→ **EXERCISE DETAILS**
Copy out every line below that contains the string "size". Matching is case-sensitive.

(Lines of data)
+-------+
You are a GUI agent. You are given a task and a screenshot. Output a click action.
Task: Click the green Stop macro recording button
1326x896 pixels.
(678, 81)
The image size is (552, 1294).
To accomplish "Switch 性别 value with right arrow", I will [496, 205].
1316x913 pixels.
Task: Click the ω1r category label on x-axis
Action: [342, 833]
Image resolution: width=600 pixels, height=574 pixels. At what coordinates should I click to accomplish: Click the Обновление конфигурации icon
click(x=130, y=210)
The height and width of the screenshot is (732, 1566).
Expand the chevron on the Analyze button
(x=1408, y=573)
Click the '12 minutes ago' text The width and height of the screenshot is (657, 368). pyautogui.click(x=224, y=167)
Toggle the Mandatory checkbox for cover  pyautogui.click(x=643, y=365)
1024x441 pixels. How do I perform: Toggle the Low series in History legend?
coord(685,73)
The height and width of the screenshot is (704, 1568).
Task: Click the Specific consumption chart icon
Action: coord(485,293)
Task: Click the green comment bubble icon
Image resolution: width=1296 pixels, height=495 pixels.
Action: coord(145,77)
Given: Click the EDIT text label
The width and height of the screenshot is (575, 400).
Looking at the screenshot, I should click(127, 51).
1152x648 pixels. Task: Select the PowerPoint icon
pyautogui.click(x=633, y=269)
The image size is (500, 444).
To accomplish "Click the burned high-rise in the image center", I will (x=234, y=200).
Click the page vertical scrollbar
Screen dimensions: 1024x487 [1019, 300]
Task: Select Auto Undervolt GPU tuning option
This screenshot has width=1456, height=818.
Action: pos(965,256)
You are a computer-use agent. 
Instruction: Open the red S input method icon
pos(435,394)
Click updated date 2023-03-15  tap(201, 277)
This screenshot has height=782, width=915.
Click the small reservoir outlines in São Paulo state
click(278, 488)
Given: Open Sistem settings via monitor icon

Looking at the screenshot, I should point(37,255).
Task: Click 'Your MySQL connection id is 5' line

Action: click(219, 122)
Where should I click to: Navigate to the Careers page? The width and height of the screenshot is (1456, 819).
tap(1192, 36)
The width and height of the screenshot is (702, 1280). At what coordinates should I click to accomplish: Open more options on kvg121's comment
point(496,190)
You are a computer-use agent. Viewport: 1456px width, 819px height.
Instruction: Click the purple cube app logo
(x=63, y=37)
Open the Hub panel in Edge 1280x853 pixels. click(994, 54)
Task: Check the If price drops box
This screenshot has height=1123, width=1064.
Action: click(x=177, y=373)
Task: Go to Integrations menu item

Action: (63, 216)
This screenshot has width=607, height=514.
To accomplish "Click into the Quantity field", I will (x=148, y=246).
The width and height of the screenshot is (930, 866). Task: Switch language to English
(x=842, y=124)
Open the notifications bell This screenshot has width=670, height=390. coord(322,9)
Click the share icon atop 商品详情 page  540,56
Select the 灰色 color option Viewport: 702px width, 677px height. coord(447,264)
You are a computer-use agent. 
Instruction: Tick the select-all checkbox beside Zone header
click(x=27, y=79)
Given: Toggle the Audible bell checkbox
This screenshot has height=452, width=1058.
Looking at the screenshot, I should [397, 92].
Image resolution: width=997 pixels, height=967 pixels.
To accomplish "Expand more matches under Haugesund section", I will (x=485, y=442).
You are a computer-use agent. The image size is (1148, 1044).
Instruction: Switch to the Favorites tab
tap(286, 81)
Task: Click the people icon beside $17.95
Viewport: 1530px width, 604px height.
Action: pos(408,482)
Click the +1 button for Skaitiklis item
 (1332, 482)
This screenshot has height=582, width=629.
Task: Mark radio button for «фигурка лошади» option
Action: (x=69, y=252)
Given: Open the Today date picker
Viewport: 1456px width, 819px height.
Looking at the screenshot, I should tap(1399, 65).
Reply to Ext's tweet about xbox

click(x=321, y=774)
+-------+
→ **REPLY**
The image size is (552, 1294).
The image size is (500, 444).
You are a computer-use agent. The image size is (1148, 1044).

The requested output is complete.